YÜZ YÜZE İLETİŞİMİN ÖNEMİ
Çocuklar arasında sosyal medya üzerinden oluşan iletişim gruplarının yüz yüze iletişimi engellediğini belirten Coşkun, şöyle devam etti:
“Örneğin, ortaokul öğrencilerinin Instagram üzerinden gruplar oluşturup kendi aralarında iletişim kurmaları yaygın bir durum. Çocukların iletişim kurması çok kıymetli bir şey ama eğitimciler için en kıymetli olan yüz yüze iletişimdir. Çocuğun akranıyla yüz yüze temas kurması, konuşması ve sohbet edebilmesidir. Bu tür gruplarda genellikle zorbalık veya akranlar arası çatışmalar çıkıyor. Bu yüzden, çocukların Instagram ile Snapchat gibi platformlardan mesajlaşmasının önüne geçilmesi ve izin verilmemesi gerekiyor.”
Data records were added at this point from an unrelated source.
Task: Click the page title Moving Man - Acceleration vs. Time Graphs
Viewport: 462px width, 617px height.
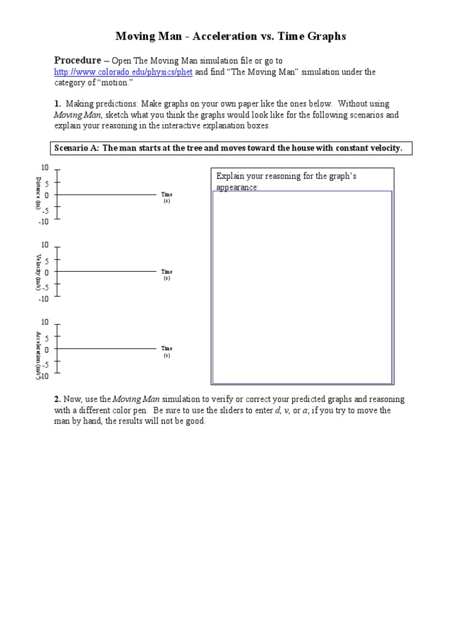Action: point(230,37)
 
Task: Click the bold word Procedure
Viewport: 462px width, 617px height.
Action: point(78,60)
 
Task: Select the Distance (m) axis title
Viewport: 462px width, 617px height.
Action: point(38,193)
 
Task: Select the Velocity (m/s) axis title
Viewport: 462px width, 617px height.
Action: point(38,272)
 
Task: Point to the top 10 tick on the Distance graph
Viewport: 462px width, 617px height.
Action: point(45,167)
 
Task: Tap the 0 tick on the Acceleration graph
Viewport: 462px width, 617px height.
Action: point(46,349)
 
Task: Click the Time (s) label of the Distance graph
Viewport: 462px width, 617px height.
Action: point(167,198)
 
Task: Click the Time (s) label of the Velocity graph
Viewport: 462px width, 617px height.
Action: point(167,275)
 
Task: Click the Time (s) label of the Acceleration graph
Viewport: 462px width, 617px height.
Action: point(167,352)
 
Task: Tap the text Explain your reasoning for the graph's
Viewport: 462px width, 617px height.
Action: point(286,177)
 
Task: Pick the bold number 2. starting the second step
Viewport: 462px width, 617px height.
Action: point(57,399)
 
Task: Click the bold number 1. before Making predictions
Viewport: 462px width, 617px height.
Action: point(57,104)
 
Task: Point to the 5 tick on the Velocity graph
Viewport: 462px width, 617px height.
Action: point(46,260)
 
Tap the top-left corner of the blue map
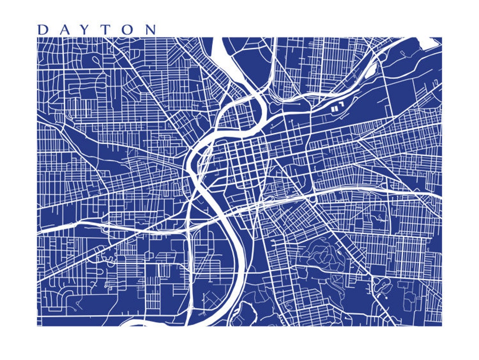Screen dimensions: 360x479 [37, 37]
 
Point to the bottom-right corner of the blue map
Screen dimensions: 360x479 [441, 326]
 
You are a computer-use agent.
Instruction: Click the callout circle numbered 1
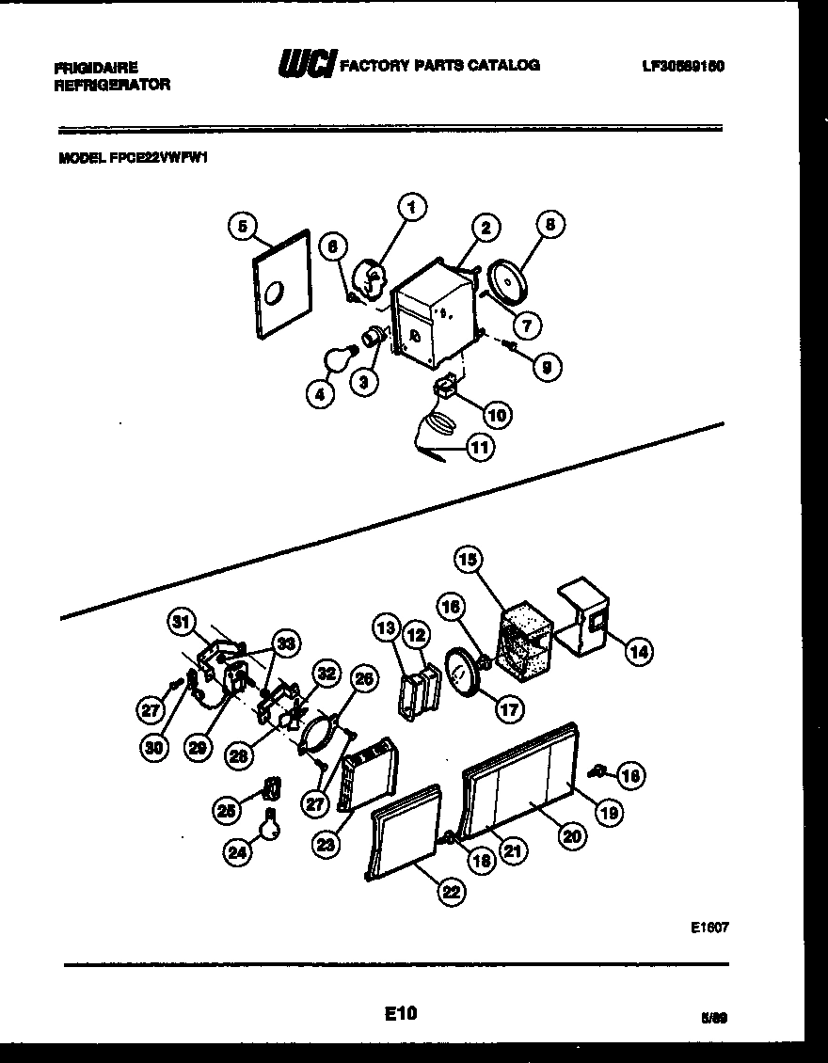click(411, 206)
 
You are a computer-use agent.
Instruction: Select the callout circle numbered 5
click(243, 226)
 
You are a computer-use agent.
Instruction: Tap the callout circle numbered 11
click(480, 449)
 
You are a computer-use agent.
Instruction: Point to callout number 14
click(639, 650)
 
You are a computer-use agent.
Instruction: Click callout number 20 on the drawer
click(569, 834)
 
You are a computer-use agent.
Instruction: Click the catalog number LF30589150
click(682, 66)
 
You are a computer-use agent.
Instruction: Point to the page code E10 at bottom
click(400, 1013)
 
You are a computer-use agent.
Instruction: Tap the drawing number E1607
click(710, 927)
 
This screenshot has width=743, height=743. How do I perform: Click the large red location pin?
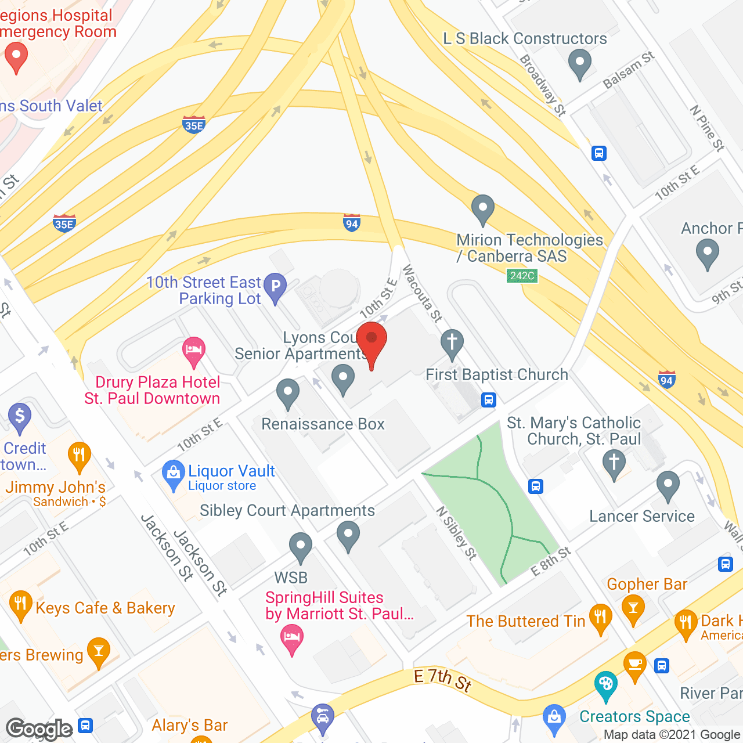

Türkiye’nin teknoloji şirketleri için bir denek grubu olarak kullanıldığını vurgulayan Coşkun, ülkenin sosyolojik ve kültürel özelliklerine özgün düzenlemelerin getirilmesi gerektiğini anlattı.
Coşkun, Türkiye’nin teknolojiyi üreten ve geliştiren ülkelerden bir tanesi olması halinde konuya çok daha dikkatli yaklaşılabileceğinin altını çizerek, “Nasıl ki hep söylenen şey, Silikon Vadisi’ndeki pek çok mühendis çocuklarına 15 yaş öncesinde herhangi bir akıllı teknolojiyle tanıştırmıyorsa, biz de aslında üretici noktada da olsak belki tanıştırmayacağız. Ama şu an üretici değil, denek grubu, daha çok tüketici ve denenen grup olarak değerlendiriliyoruz. Bu noktada çok daha dikkatli olmamız gerekiyor.” ifadelerini kullandı.